BPH and surgical thresholds: BPH affects 50% of men >50 years; severe LUTS (IPSS ≥20), refractory urinary retention, recurrent UTI, bladder calculi, hydronephrosis, or hematuria from BPH are surgical indications. Treatment selection by prostate volume - <30 g: TURP, PUL (UroLift), water vapor (Rezum); 30-80 g: TURP, HoLEP, ThuLEP, PVP (GreenLight), bipolar TURP/TUEP; 80-150 g: HoLEP/ThuLEP, simple prostatectomy (open or robotic); >150 g or median lobe-dominant adenoma: simple prostatectomy preferred. Preoperative evaluation - PSA, prostate biopsy if indicated, MRI to exclude prostate cancer (cancer detection requires radical, not simple, prostatectomy), uroflowmetry, post-void residual, cystoscopy.

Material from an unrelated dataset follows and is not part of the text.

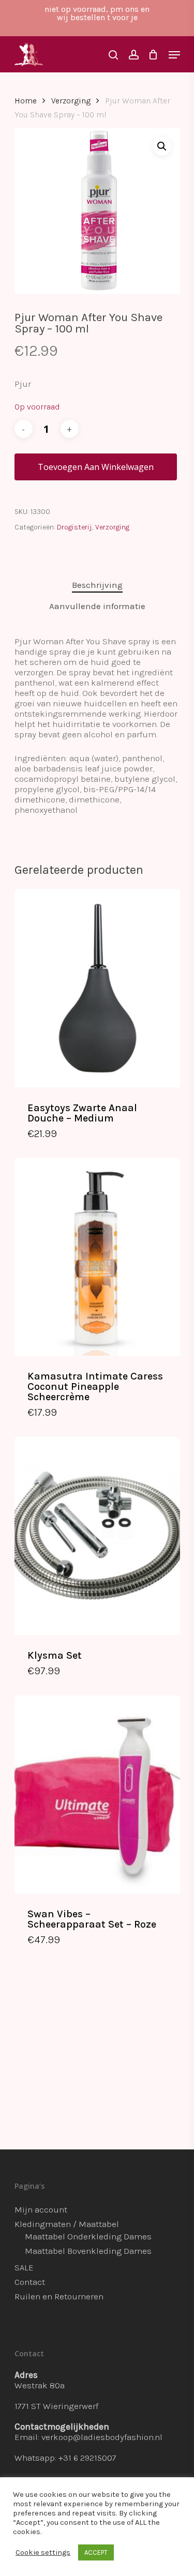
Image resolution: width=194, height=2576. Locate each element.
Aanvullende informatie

Robotic technique (Millin-style transcapsular enucleation): patient in steep Trendelenburg, 6-port da Vinci configuration. Steps - 1) anterior bladder neck dissection or transverse capsulotomy; 2) identification of plane between adenoma and surgical capsule; 3) blunt and sharp enucleation of bilateral lobes and median lobe; 4) hemostasis at vascular pedicles (bilateral inferior vesical artery branches); 5) urethral mucosa incision at apex preserving external sphincter; 6) reconstruction - bladder neck advancement (trigonization) or modified Madigan technique to reduce dead space; 7) Foley catheter and pelvic drain placement. Hospital stay 2-3 days, catheter 5-10 days. Compared to open simple prostatectomy - reduced blood loss (200-400 mL vs 500-1000 mL), transfusion rate 2-5% vs 10-20%, similar functional outcomes (Qmax improvement 3-fold, IPSS reduction 70-80%).
Postoperative care and outcomes: catheter removal at 5-10 days based on cystographic anastomosis check (if extensive bladder neck reconstruction). Functional outcomes - Qmax 20-25 mL/s, IPSS <8, post-void residual <50 mL, continence preservation >95%. Complications - bleeding requiring transfusion 2-5%, urethral stricture 3-5%, bladder neck contracture 3-8%, urinary incontinence (transient stress) 5-10%, retrograde ejaculation 80-90% (counsel preoperatively), persistent storage symptoms (overactive bladder), infection 3-5%, conversion to open <2%. Long-term outcomes - 10-year reoperation rate <5%, comparable to open simple prostatectomy. RSP is increasingly preferred over open in centers with robotic expertise.